(Beginning of EXERCISE DATA)
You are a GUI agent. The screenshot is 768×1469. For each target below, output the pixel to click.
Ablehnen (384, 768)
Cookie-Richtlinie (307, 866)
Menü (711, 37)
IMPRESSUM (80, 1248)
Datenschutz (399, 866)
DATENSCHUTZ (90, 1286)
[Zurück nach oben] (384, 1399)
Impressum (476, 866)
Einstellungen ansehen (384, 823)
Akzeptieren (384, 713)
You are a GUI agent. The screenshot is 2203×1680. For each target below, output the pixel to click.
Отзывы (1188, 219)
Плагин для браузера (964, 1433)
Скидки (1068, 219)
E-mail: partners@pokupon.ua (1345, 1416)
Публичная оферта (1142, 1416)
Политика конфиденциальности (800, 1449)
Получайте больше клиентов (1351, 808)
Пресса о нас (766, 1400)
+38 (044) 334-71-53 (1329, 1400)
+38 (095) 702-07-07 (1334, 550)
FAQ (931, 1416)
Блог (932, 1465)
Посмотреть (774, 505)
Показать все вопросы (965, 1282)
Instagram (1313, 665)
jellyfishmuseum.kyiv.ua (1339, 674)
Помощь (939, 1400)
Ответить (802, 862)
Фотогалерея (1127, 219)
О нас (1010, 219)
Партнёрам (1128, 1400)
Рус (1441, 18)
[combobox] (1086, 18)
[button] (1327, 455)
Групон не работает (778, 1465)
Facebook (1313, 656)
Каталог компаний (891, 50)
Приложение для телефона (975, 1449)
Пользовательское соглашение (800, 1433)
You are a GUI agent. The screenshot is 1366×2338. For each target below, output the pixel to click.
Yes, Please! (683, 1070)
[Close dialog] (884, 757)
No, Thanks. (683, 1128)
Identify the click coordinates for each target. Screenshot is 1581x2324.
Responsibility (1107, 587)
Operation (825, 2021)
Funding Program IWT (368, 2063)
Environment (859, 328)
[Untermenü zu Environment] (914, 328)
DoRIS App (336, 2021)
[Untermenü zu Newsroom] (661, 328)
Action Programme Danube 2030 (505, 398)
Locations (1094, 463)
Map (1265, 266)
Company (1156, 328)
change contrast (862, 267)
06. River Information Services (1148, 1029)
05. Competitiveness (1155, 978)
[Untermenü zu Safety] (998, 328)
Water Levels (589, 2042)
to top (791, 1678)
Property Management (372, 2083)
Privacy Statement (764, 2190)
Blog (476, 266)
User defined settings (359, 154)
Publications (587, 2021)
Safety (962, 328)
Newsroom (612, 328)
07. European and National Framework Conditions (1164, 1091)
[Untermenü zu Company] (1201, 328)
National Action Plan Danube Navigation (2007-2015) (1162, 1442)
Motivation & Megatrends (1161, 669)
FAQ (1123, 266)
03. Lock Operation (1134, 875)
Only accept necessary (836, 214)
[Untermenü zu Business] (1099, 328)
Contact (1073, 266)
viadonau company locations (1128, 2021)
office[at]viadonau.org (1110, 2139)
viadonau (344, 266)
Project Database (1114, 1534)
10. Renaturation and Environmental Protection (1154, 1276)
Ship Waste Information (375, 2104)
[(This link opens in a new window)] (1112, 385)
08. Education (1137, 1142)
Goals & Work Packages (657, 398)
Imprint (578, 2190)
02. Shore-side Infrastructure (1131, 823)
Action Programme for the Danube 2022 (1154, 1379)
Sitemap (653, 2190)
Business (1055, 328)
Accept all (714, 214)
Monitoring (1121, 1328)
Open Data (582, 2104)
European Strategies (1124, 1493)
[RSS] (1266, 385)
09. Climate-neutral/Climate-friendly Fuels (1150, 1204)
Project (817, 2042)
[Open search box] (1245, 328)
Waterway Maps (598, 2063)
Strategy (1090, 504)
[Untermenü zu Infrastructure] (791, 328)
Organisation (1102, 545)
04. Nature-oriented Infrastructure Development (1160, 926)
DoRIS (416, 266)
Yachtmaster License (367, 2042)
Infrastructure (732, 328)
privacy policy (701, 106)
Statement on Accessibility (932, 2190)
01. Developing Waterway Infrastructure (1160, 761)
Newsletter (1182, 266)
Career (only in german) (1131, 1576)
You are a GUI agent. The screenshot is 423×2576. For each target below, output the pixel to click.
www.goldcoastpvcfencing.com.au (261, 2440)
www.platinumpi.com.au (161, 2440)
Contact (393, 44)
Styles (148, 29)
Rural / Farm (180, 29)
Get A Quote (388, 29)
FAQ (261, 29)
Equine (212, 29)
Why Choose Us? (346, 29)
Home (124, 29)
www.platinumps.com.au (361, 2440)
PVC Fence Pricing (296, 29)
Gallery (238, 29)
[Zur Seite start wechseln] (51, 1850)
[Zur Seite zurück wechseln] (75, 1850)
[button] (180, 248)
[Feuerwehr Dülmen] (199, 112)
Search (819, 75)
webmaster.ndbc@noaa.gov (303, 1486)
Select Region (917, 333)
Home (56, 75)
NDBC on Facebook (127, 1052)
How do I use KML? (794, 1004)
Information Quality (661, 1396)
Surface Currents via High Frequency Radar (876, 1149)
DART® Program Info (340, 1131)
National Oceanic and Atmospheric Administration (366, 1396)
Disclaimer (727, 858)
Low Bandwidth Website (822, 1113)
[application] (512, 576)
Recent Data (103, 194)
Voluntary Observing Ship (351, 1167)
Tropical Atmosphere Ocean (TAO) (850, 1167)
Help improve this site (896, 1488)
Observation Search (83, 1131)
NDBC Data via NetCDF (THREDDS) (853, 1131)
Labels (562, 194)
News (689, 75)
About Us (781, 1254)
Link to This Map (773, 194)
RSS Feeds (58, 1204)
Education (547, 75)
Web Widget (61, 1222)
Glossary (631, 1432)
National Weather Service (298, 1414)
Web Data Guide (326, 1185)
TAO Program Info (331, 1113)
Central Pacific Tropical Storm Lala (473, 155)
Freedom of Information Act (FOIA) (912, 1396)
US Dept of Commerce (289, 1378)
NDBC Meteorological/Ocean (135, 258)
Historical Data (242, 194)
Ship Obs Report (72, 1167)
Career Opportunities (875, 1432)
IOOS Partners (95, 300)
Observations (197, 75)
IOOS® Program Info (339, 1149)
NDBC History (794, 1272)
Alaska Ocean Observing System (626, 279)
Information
(End of EXERCISE DATA)
**TASK OBJECTIVE**
Since the material above must be kept intact, output it exactly as it is.

**YOUR SOLUTION**
You are a GUI agent. The screenshot is 768×1469. For each target below, output the pixel to click.
Ablehnen (384, 768)
Cookie-Richtlinie (307, 866)
Menü (711, 37)
IMPRESSUM (80, 1248)
Datenschutz (399, 866)
DATENSCHUTZ (90, 1286)
[Zurück nach oben] (384, 1399)
Impressum (476, 866)
Einstellungen ansehen (384, 823)
Akzeptieren (384, 713)
You are a GUI agent. The screenshot is 2203×1680. For each target below, output the pixel to click.
Отзывы (1188, 219)
Плагин для браузера (964, 1433)
Скидки (1068, 219)
E-mail: partners@pokupon.ua (1345, 1416)
Публичная оферта (1142, 1416)
Политика конфиденциальности (800, 1449)
Получайте больше клиентов (1351, 808)
Пресса о нас (766, 1400)
+38 (044) 334-71-53 (1329, 1400)
+38 (095) 702-07-07 (1334, 550)
FAQ (931, 1416)
Блог (932, 1465)
Посмотреть (774, 505)
Показать все вопросы (965, 1282)
Instagram (1313, 665)
jellyfishmuseum.kyiv.ua (1339, 674)
Помощь (939, 1400)
Ответить (802, 862)
Фотогалерея (1127, 219)
О нас (1010, 219)
Партнёрам (1128, 1400)
Рус (1441, 18)
[combobox] (1086, 18)
[button] (1327, 455)
Групон не работает (778, 1465)
Facebook (1313, 656)
Каталог компаний (891, 50)
Приложение для телефона (975, 1449)
Пользовательское соглашение (800, 1433)
You are a GUI agent. The screenshot is 1366×2338. For each target below, output the pixel to click.
Yes, Please! (683, 1070)
[Close dialog] (884, 757)
No, Thanks. (683, 1128)
Identify the click coordinates for each target. Screenshot is 1581x2324.
Responsibility (1107, 587)
Operation (825, 2021)
Funding Program IWT (368, 2063)
Environment (859, 328)
[Untermenü zu Environment] (914, 328)
DoRIS App (336, 2021)
[Untermenü zu Newsroom] (661, 328)
Action Programme Danube 2030 (505, 398)
Locations (1094, 463)
Map (1265, 266)
Company (1156, 328)
change contrast (862, 267)
06. River Information Services (1148, 1029)
05. Competitiveness (1155, 978)
[Untermenü zu Safety] (998, 328)
Water Levels (589, 2042)
to top (791, 1678)
Property Management (372, 2083)
Privacy Statement (764, 2190)
Blog (476, 266)
User defined settings (359, 154)
Publications (587, 2021)
Safety (962, 328)
Newsroom (612, 328)
07. European and National Framework Conditions (1164, 1091)
[Untermenü zu Company] (1201, 328)
National Action Plan Danube Navigation (2007-2015) (1162, 1442)
Motivation & Megatrends (1161, 669)
FAQ (1123, 266)
03. Lock Operation (1134, 875)
Only accept necessary (836, 214)
[Untermenü zu Business] (1099, 328)
Contact (1073, 266)
viadonau company locations (1128, 2021)
office[at]viadonau.org (1110, 2139)
viadonau (344, 266)
Project Database (1114, 1534)
10. Renaturation and Environmental Protection (1154, 1276)
Ship Waste Information (375, 2104)
[(This link opens in a new window)] (1112, 385)
08. Education (1137, 1142)
Goals & Work Packages (657, 398)
Imprint (578, 2190)
02. Shore-side Infrastructure (1131, 823)
Action Programme for the Danube 2022 (1154, 1379)
Sitemap (653, 2190)
Business (1055, 328)
Accept all (714, 214)
Monitoring (1121, 1328)
Open Data (582, 2104)
European Strategies (1124, 1493)
[RSS] (1266, 385)
09. Climate-neutral/Climate-friendly Fuels (1150, 1204)
Project (817, 2042)
[Open search box] (1245, 328)
Waterway Maps (598, 2063)
Strategy (1090, 504)
[Untermenü zu Infrastructure] (791, 328)
Organisation (1102, 545)
04. Nature-oriented Infrastructure Development (1160, 926)
DoRIS (416, 266)
Yachtmaster License (367, 2042)
Infrastructure (732, 328)
privacy policy (701, 106)
Statement on Accessibility (932, 2190)
01. Developing Waterway Infrastructure (1160, 761)
Newsletter (1182, 266)
Career (only in german) (1131, 1576)
You are a GUI agent. The screenshot is 423×2576. For each target below, output the pixel to click.
www.goldcoastpvcfencing.com.au (261, 2440)
www.platinumpi.com.au (161, 2440)
Contact (393, 44)
Styles (148, 29)
Rural / Farm (180, 29)
Get A Quote (388, 29)
FAQ (261, 29)
Equine (212, 29)
Why Choose Us? (346, 29)
Home (124, 29)
www.platinumps.com.au (361, 2440)
PVC Fence Pricing (296, 29)
Gallery (238, 29)
[Zur Seite start wechseln] (51, 1850)
[Zur Seite zurück wechseln] (75, 1850)
[button] (180, 248)
[Feuerwehr Dülmen] (199, 112)
Search (819, 75)
webmaster.ndbc@noaa.gov (303, 1486)
Select Region (917, 333)
Home (56, 75)
NDBC on Facebook (127, 1052)
How do I use KML? (794, 1004)
Information Quality (661, 1396)
Surface Currents via High Frequency Radar (876, 1149)
DART® Program Info (340, 1131)
National Oceanic and Atmospheric Administration (366, 1396)
Disclaimer (727, 858)
Low Bandwidth Website (822, 1113)
[application] (512, 576)
Recent Data (103, 194)
Voluntary Observing Ship (351, 1167)
Tropical Atmosphere Ocean (TAO) (850, 1167)
Help improve this site (896, 1488)
Observation Search (83, 1131)
NDBC Data via NetCDF (THREDDS) (853, 1131)
Labels (562, 194)
News (689, 75)
About Us (781, 1254)
Link to This Map (773, 194)
RSS Feeds (58, 1204)
Education (547, 75)
Web Widget (61, 1222)
Glossary (631, 1432)
National Weather Service (298, 1414)
Web Data Guide (326, 1185)
TAO Program Info (331, 1113)
Central Pacific Tropical Storm Lala (473, 155)
Freedom of Information Act (FOIA) (912, 1396)
US Dept of Commerce (289, 1378)
NDBC Meteorological/Ocean (135, 258)
Historical Data (242, 194)
Ship Obs Report (72, 1167)
Career Opportunities (875, 1432)
IOOS Partners (95, 300)
Observations (197, 75)
IOOS® Program Info (339, 1149)
NDBC History (794, 1272)
Alaska Ocean Observing System (626, 279)
Information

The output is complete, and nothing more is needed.